Makas, biribirine çapraz olarak eklemlenmiş iki bıçaktan mey dana gelen bir kesici alettir; bir nesneyi kesmek için bu bıçaklar üst üste gelecek şekilde birbirine yaklaştırılır. Ancak tüm Eskiçağ boyunca kullanılan makaslar tek parçadan yapılmışlardı.
Demir çağında (M.ö. 1000 yılına doğru) kullanılan makaslar, bugün şömine ve mangallarda ateş tutmaya yarayan maşalara benziyordu. Bunların yassıltılıp bilenmiş iki kolu, çaprazlama üst üste gelmek suretiyle kumaş, deri ve ipleri keserdi. U harfi şeklinde katlanan bu esnek metalden yapılma kesici âlet, XVII. yüzyıla kadar terziler tarafından, bildiğimiz makasın yerine kullanıldı. Bazı çobanlar, bu âletten koyun kırkmakta yararlandılar. Bununla birlikte, XIV. yüzyılın yarısından itibaren lamaları bir eksen etrafından dönebilen makaslar ortaya çıktı. Makasların biçimleri ve boyutları, onları kullanan zanaatkârların ihtiyaçlarına göre değişip gelişti. Ama keskin olmayan uçları, tâ başlangıçtan itibaren baş parmakla diğer bir parmağın girebileceği birer halka şekline sokuldu.

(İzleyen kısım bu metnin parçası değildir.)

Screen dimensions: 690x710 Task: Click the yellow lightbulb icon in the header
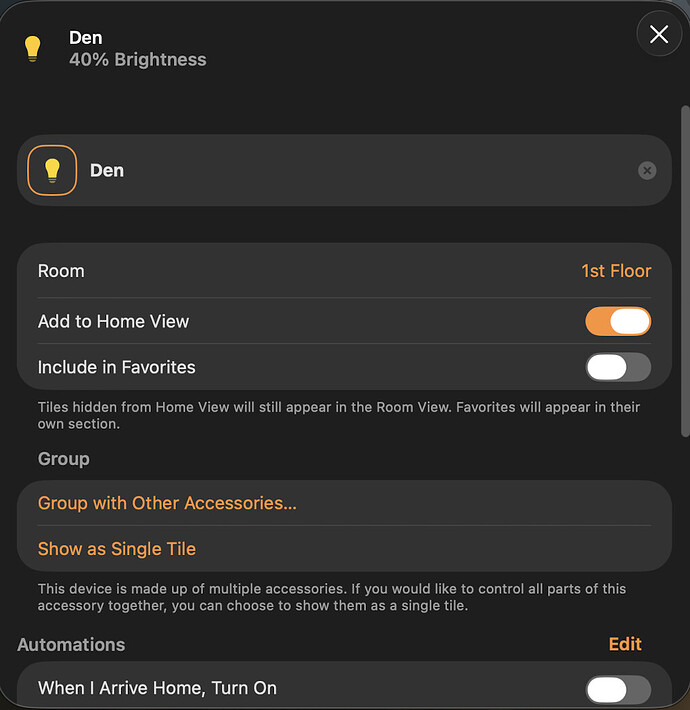pos(33,49)
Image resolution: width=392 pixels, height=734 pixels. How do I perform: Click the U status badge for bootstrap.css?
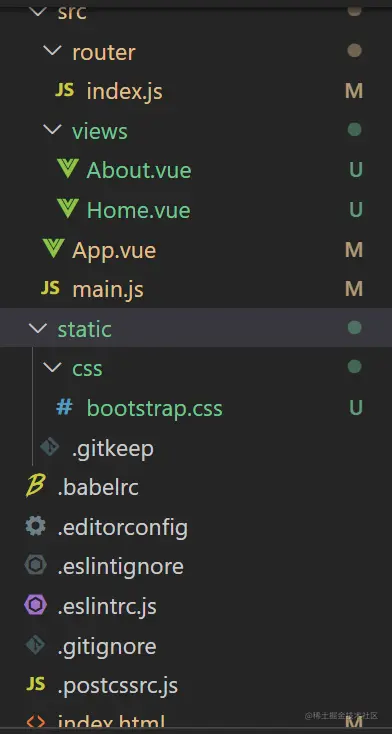tap(356, 408)
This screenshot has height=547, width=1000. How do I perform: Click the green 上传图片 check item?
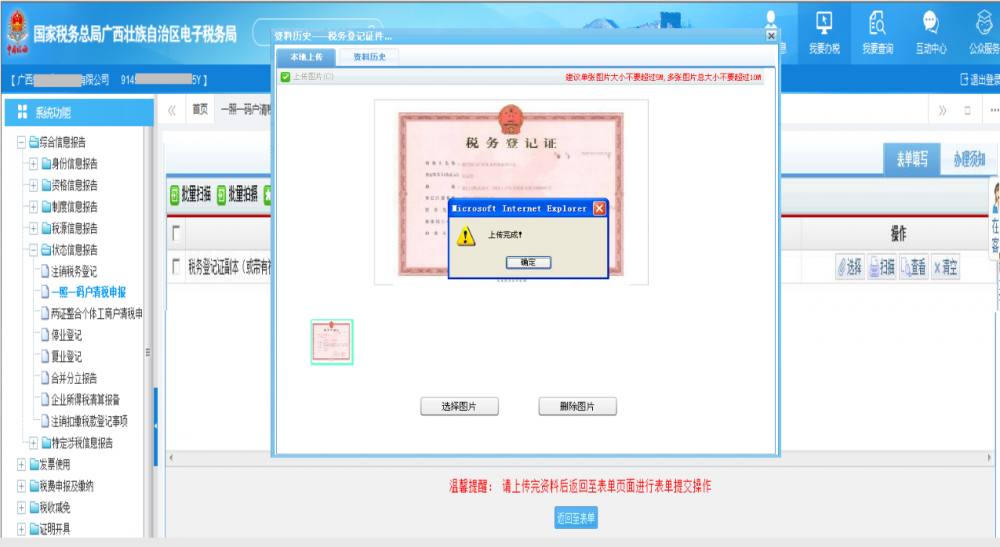(286, 77)
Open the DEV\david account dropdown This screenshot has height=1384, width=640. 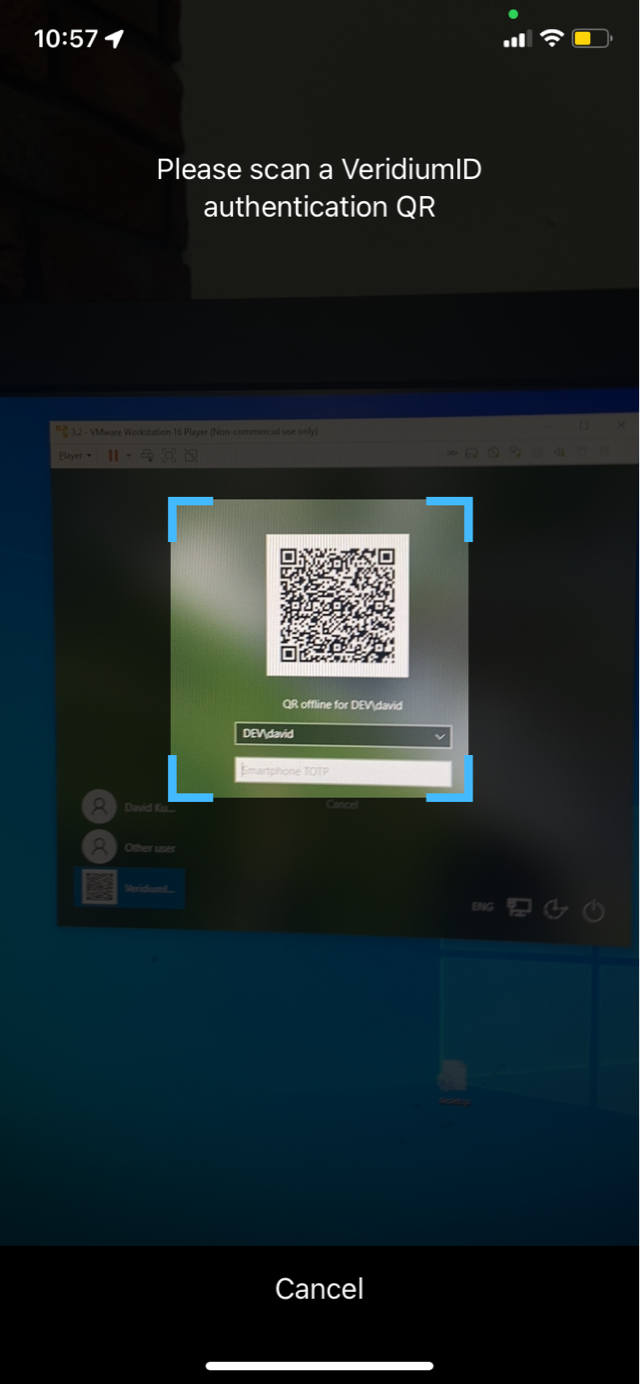pos(342,735)
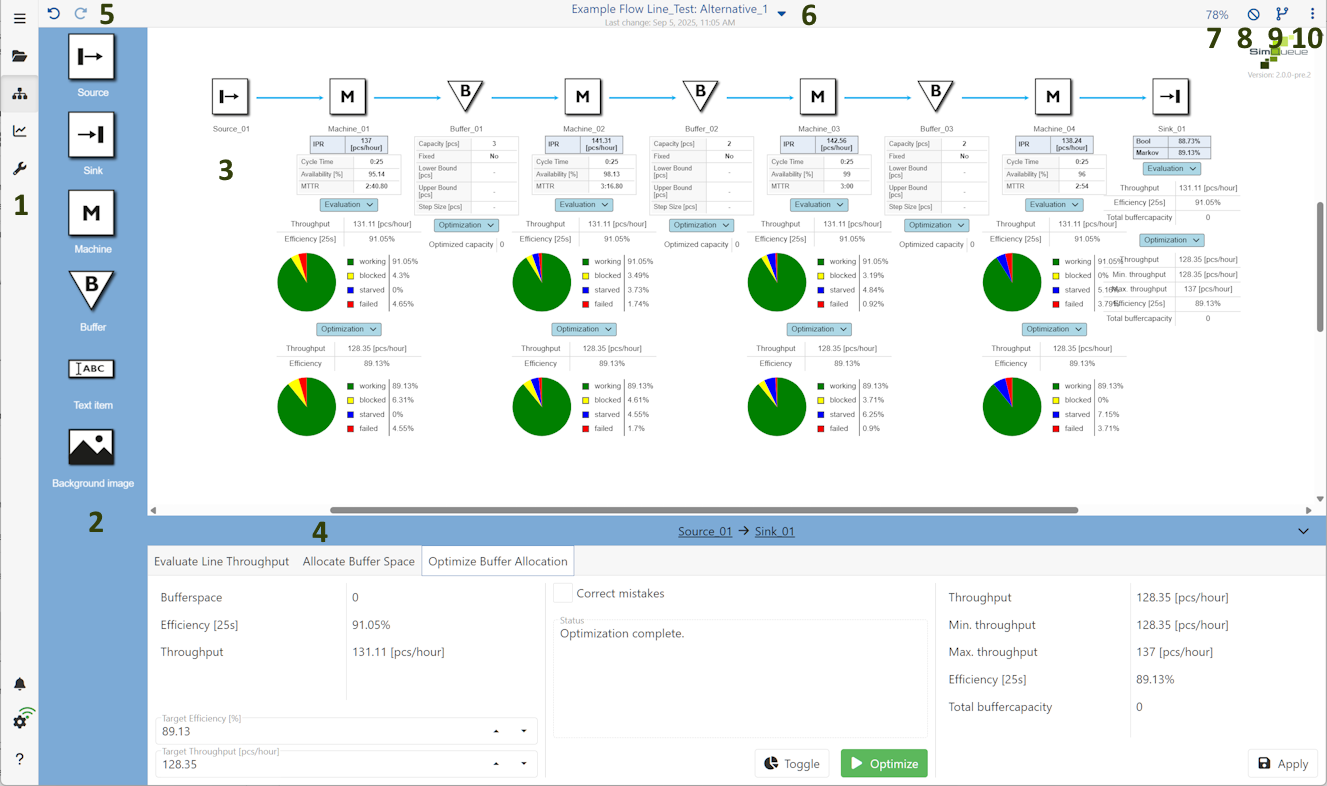
Task: Collapse the bottom panel with chevron
Action: (x=1303, y=531)
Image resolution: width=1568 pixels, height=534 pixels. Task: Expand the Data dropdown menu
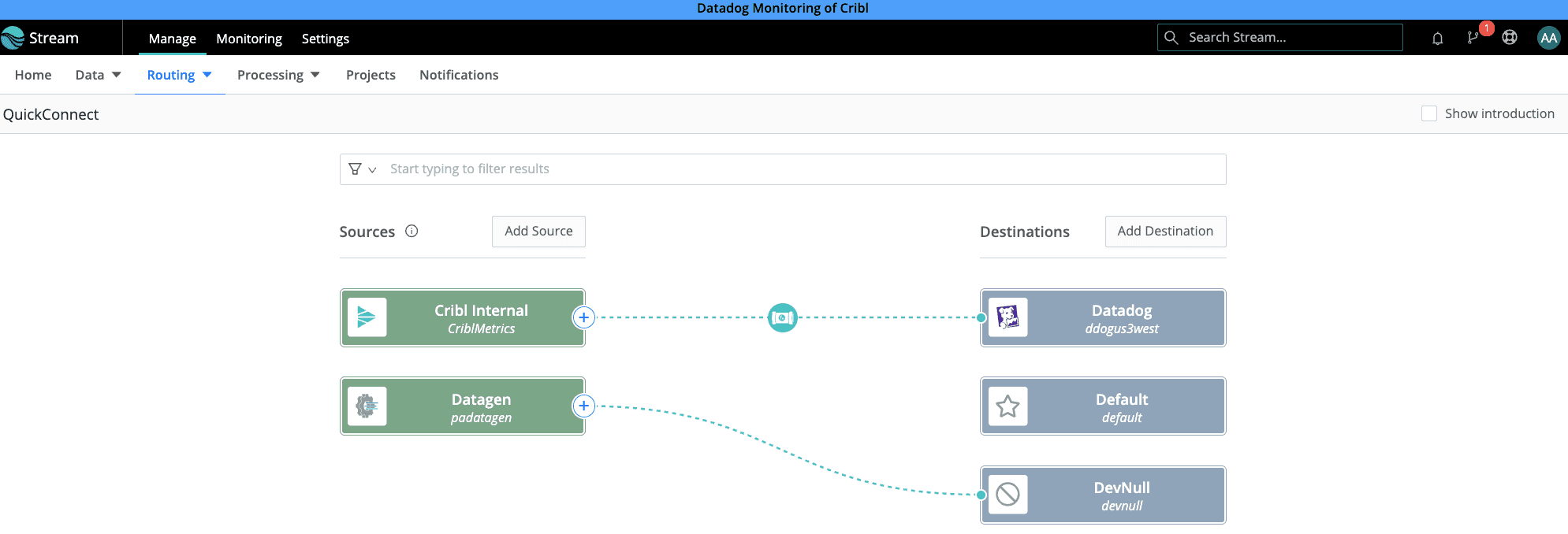pyautogui.click(x=98, y=75)
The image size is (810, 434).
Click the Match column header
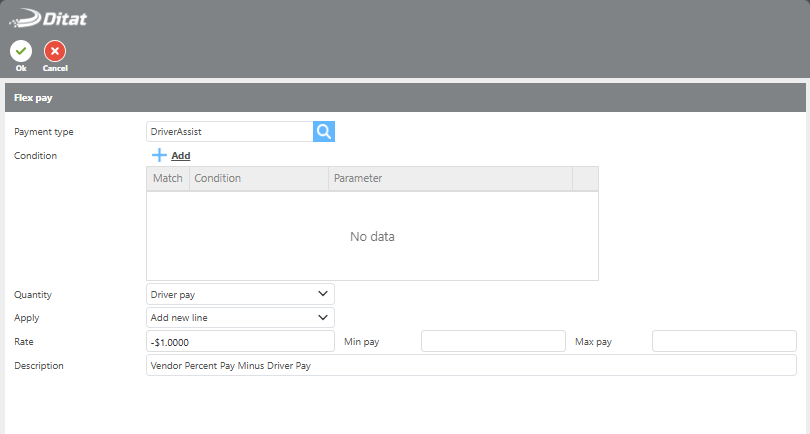[167, 178]
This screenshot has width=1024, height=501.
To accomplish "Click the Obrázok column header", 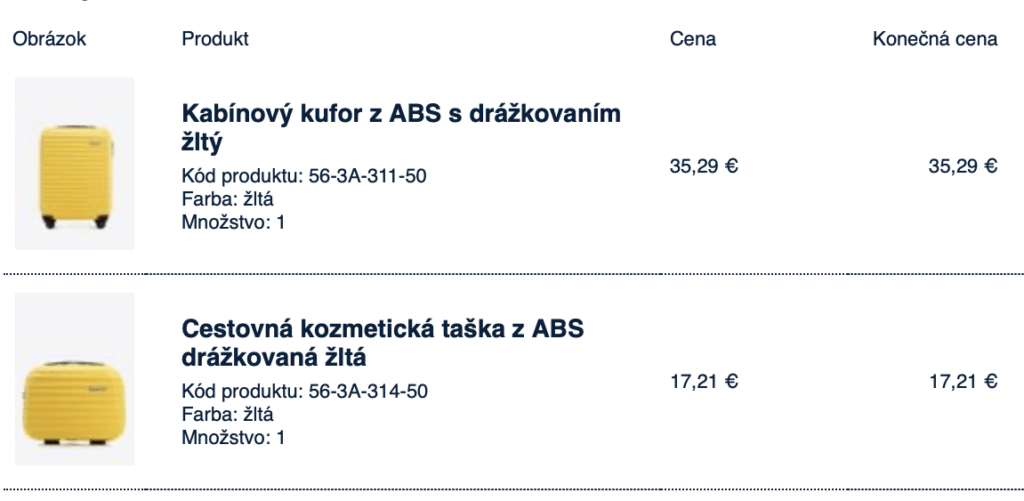I will pyautogui.click(x=50, y=39).
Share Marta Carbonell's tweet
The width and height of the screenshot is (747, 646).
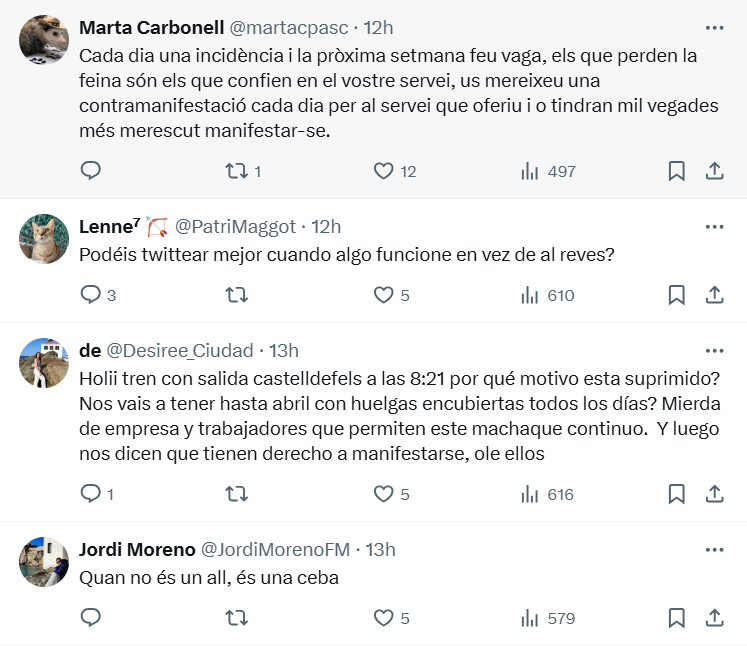tap(714, 171)
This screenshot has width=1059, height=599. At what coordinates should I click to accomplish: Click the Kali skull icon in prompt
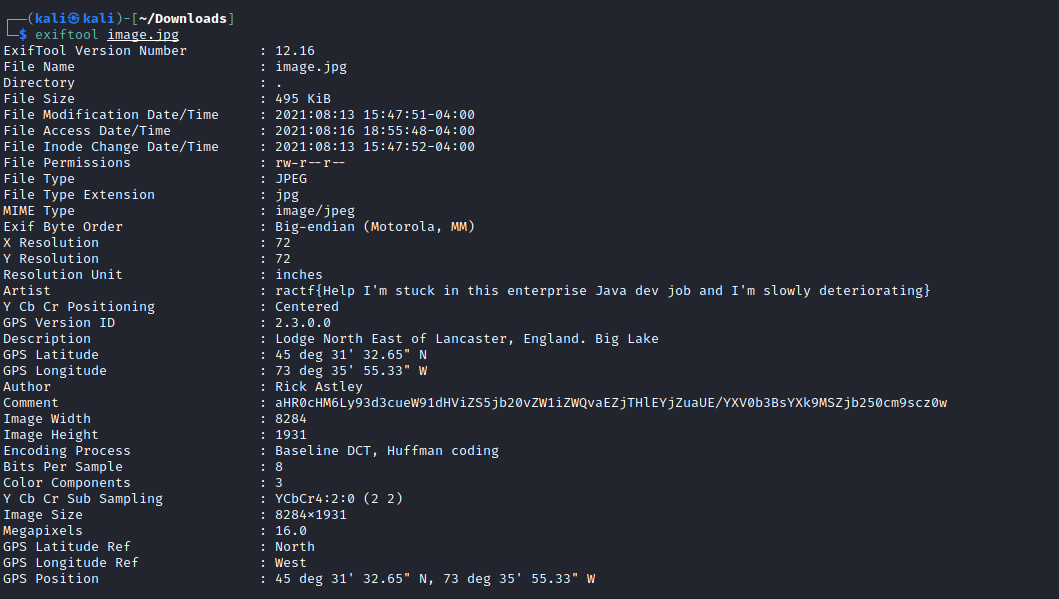coord(74,19)
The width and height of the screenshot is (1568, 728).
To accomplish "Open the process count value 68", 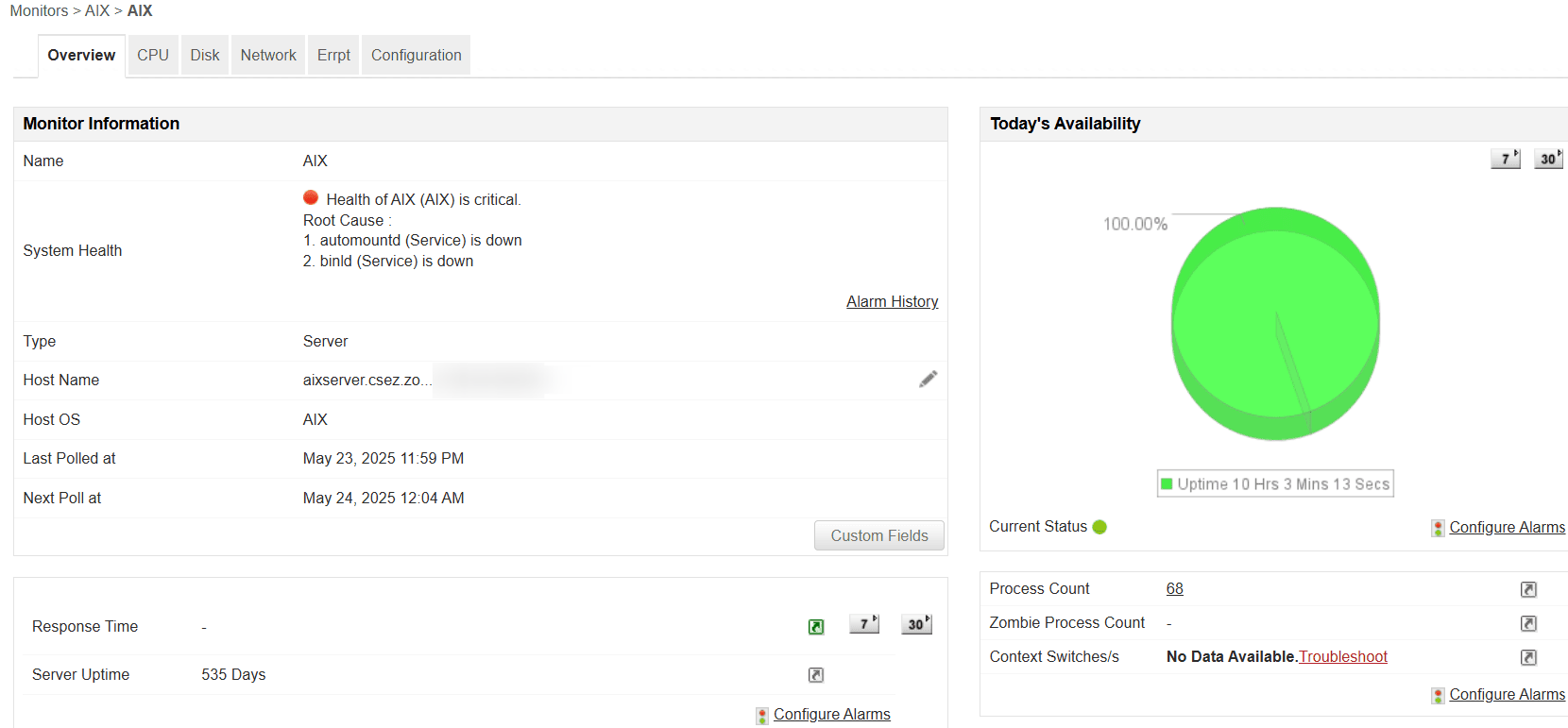I will (1174, 588).
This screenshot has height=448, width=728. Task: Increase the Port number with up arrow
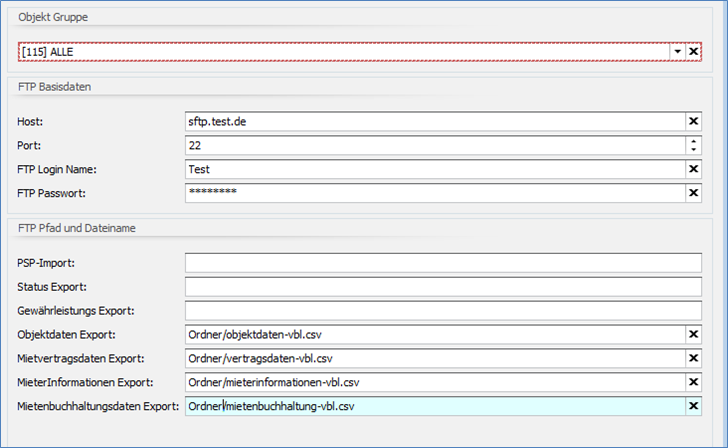pos(693,141)
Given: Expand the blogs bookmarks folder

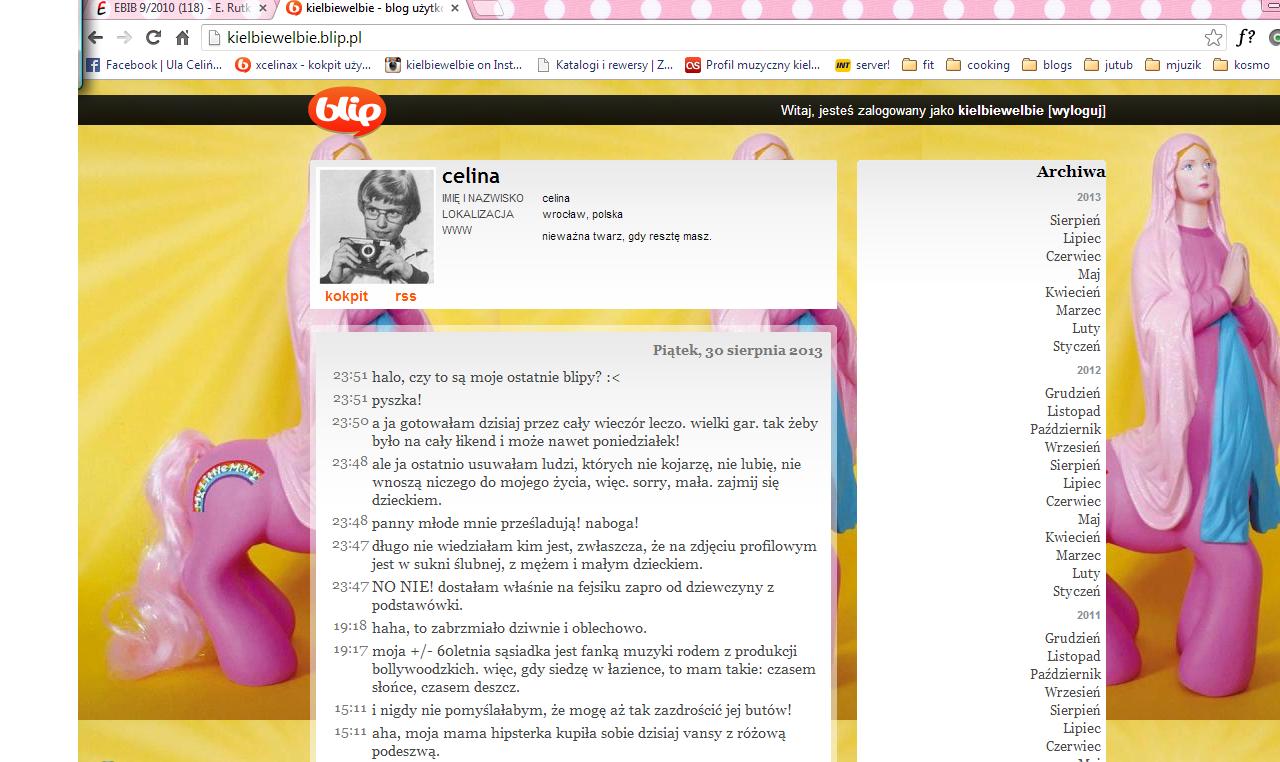Looking at the screenshot, I should [1047, 65].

Makasların pek çok çeşidi vardır. Bunlar; berber makası, koyun kırkma makası, nakış makası, düğmeci makası, bahçıvan makası, dal makası, tırtıl makası, makastar makası, cerrahî makası, anterotomi makası, cep makası, tırnak makası, saraç makası, demirci makası gibi… Süs eşyası olarak kullanılan makaslar, altından ve gümüşten yapılır ve işlemeli bir kılıf içinde kefnere asılır.
Antik Roma’da ve Asya’nın bazı bölgelerinde kullanılan menteşeli makaslar, bronz ve demirden yapılmaydılar ve 16. yüzyıl Avrupası’nda kullanılanılanlara benziyorlardı. Makas ve benzeri araçların kullanımı, demir dövme yöntemlerinin iyileşmesi ile doğru orantılı olarak arttı. 1761 yılında Robert Hinchcliffe, dökme demirden yapılan makası Sheffield’da icat etti. O dönemde üretilen makasların pek çoğu el ile dövülmüştü ancak on dokuzuncu yüzyılda yüksek miktarda üretimi desteklemek amacıyla makasların tasarımı sadeleştirildi.
1840 yılında Guillaume Massicot, kalın kağıt destelerini kesmek için bir makine icat etti. Bu dev makaslara da müridinin adı verildi.